You do not say what state you found this or in what context.
Was this a field find? Was it found along a waterway? If so have other relics been found there?
These specifics makes a difference.
From the image with the lighter the relic is relatively small. For me, in the mid-west, this is pretty small for a mano, pestle or food prep item. Could be, but I have my reservations.
Do you see any peck marks on this item or curves which terminate where the grinding plane would be?
If you do not find any peck marks or use wear, I would theorize its likely a natural weathering of the stone.
Some smaller relics about that size often will have a pecked and somewhat polished dimple in the center. I think those were used with bow fire starters but there may have been another use. (I have posted some of these in the past)
Here are two pestles I found on sites where I have found many other relics have been found over the used as a grinding manos at some point. I tried to take photos which shows the peck marks on the relics both on the ends and along the sides. Note that the curvature of the relic terminates in an angle where the curve meets the flat grinding plane.
Second relic, you can see the flatter side on the right.

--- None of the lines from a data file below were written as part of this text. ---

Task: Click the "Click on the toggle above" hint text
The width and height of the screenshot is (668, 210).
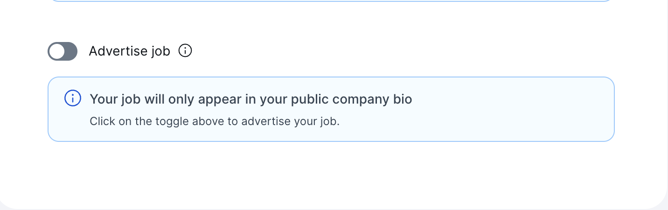Action: pos(215,121)
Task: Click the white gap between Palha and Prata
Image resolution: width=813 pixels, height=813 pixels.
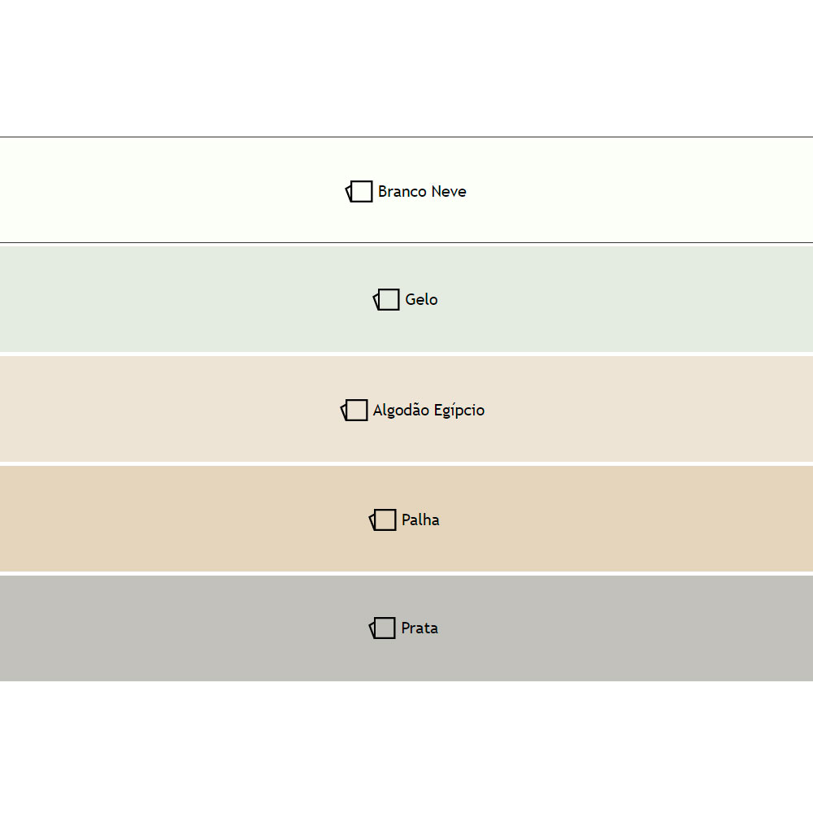Action: pyautogui.click(x=407, y=574)
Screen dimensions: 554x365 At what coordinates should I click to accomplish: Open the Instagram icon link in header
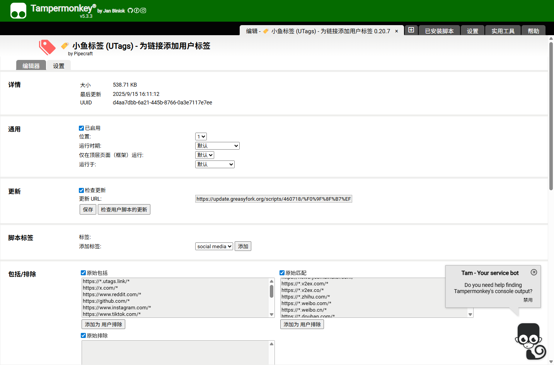143,10
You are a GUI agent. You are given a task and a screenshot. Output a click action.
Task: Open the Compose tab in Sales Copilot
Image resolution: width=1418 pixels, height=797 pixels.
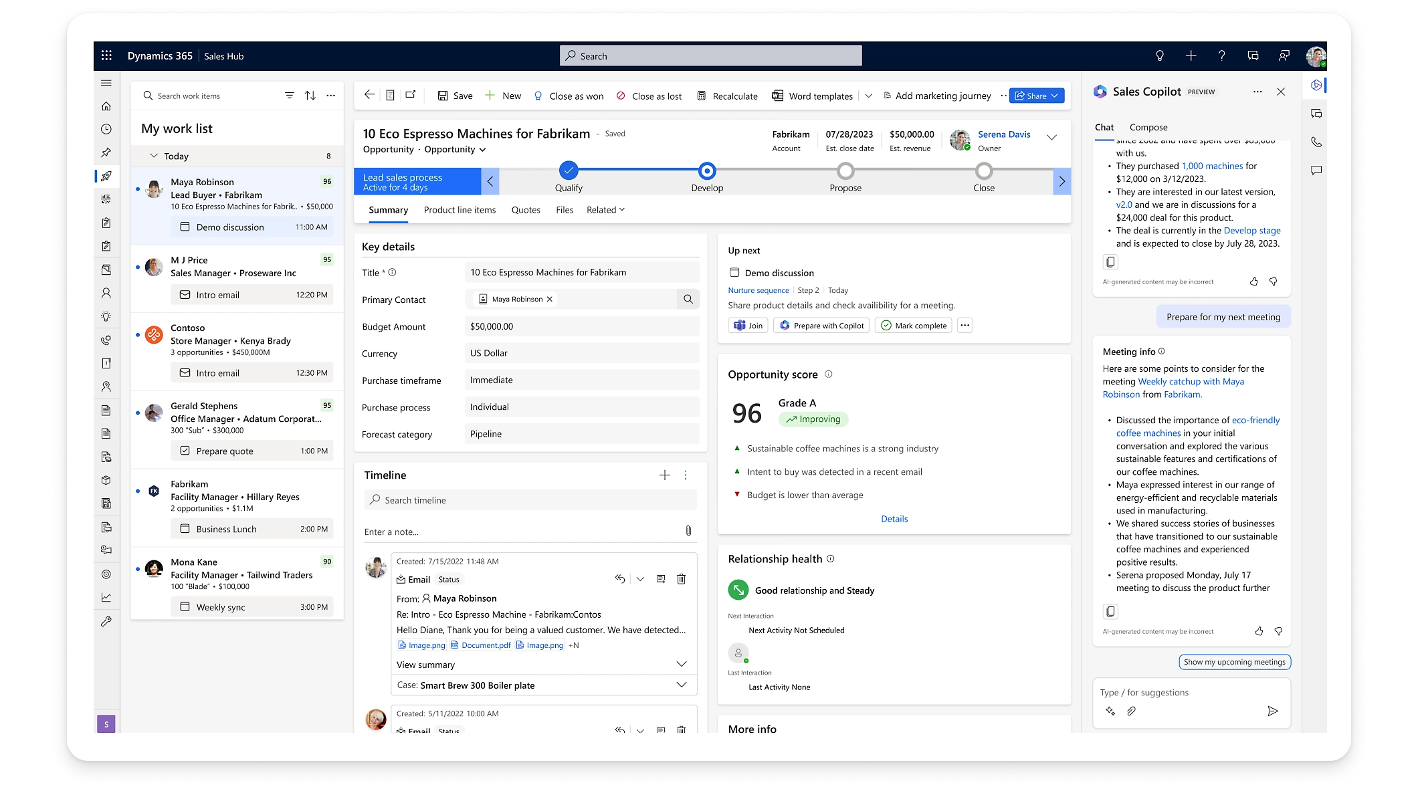pos(1148,127)
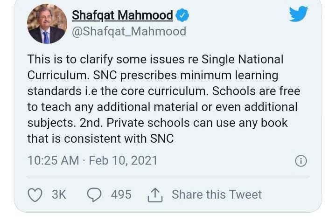Click the Share this Tweet label
336x222 pixels.
pos(217,194)
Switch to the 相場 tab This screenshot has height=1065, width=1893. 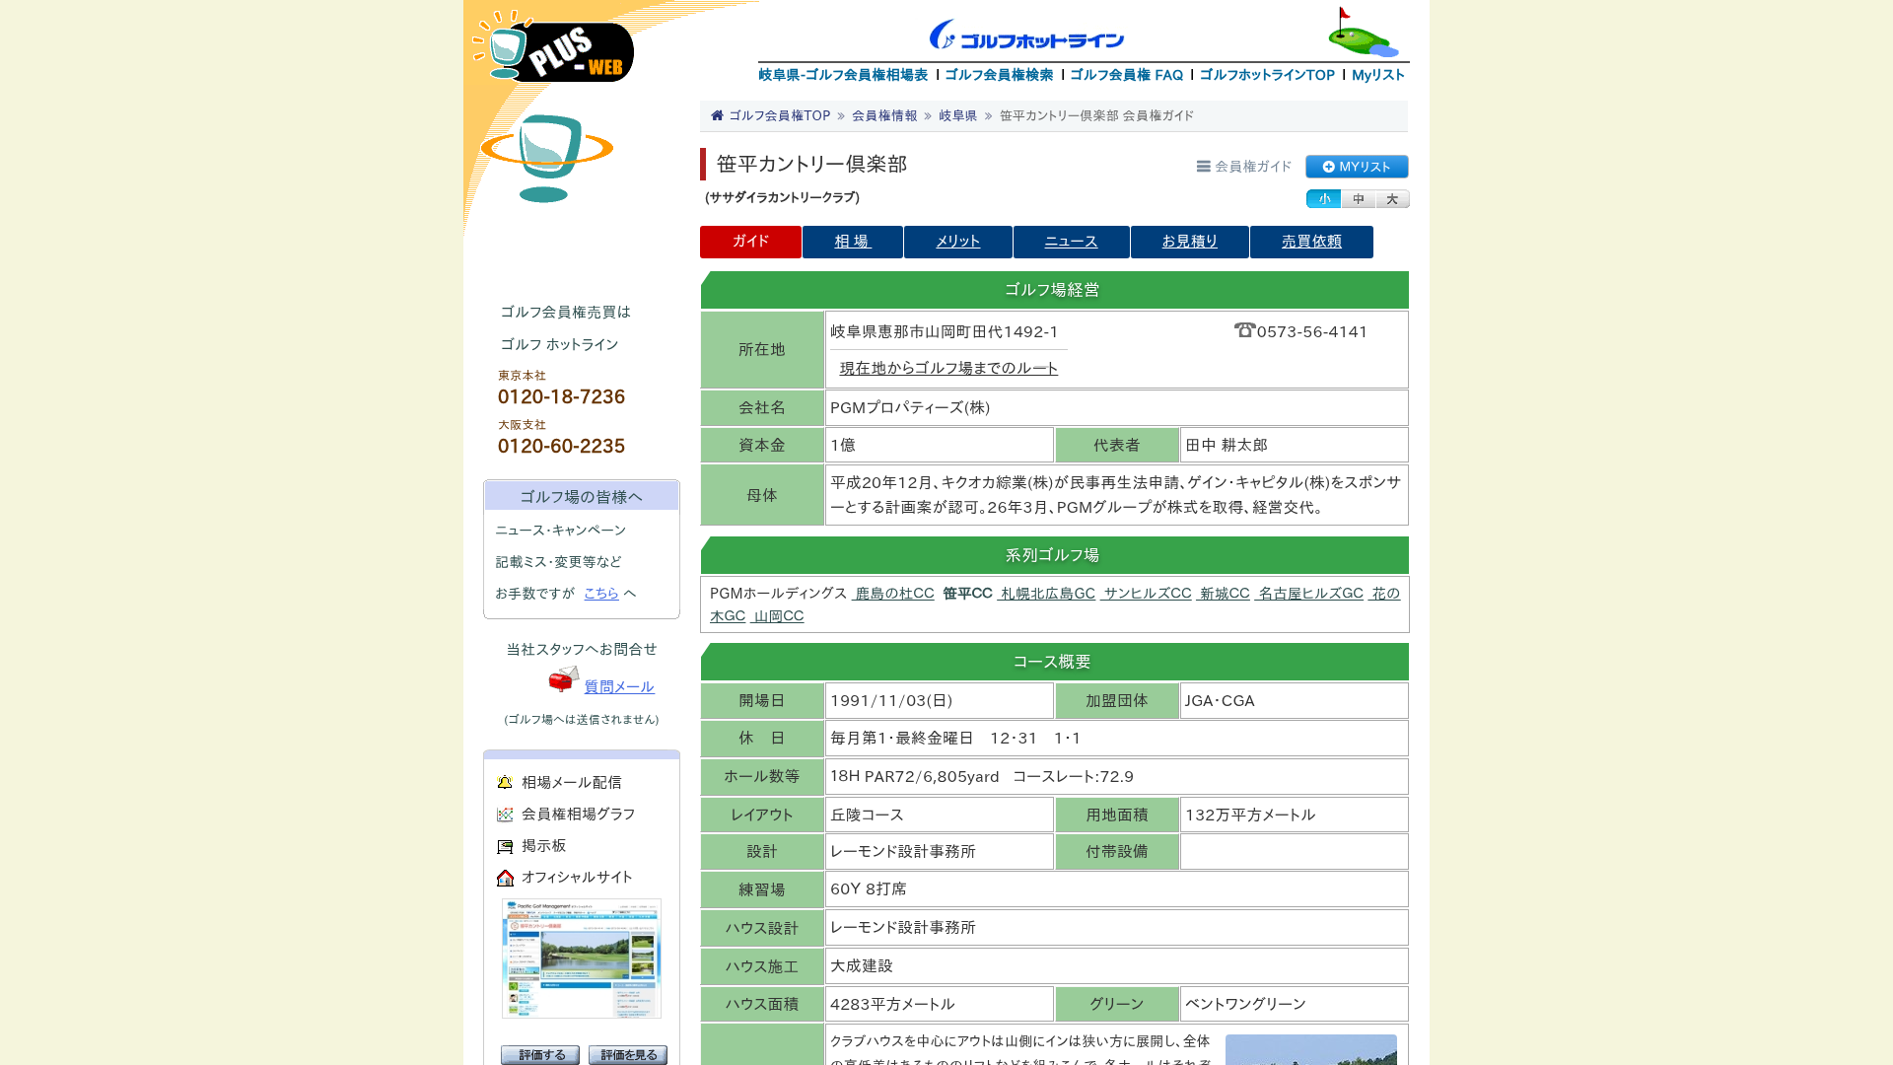[853, 242]
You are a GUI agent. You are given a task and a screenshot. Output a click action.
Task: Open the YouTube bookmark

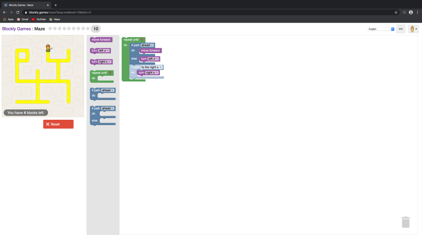tap(39, 19)
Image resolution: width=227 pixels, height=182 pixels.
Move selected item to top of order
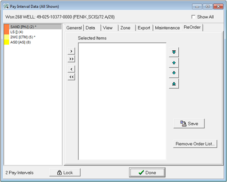(174, 52)
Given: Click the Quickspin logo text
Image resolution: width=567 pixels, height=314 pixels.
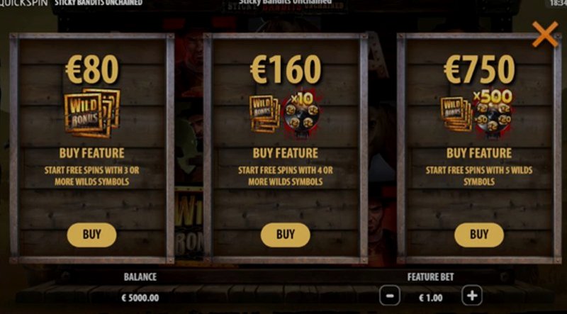Looking at the screenshot, I should [24, 3].
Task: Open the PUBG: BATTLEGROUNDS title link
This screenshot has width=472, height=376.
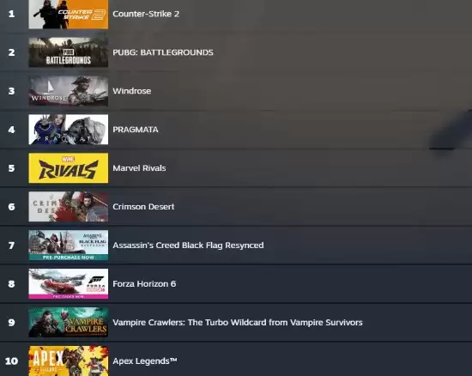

Some peck marks, some large plow strikes on it too.
It was found in Massachusetts at the shore of a Tidal River, north of Boston. A river that emptys into the ocean but is affected by the tides.
Not a field Find.
The peck marks are visible but really ground down. I agree it does not look like a normal pestle or Mano, however the discoloration and Patina is really visible in the pictures. And it is worn and smooth all over. In the photo at top left, you can see where the curve terminates on the flat plane. I would love to find a matching metate and will try to find that.
It was found in an area that has a long history of native american occupation all over the town, near Salem MA.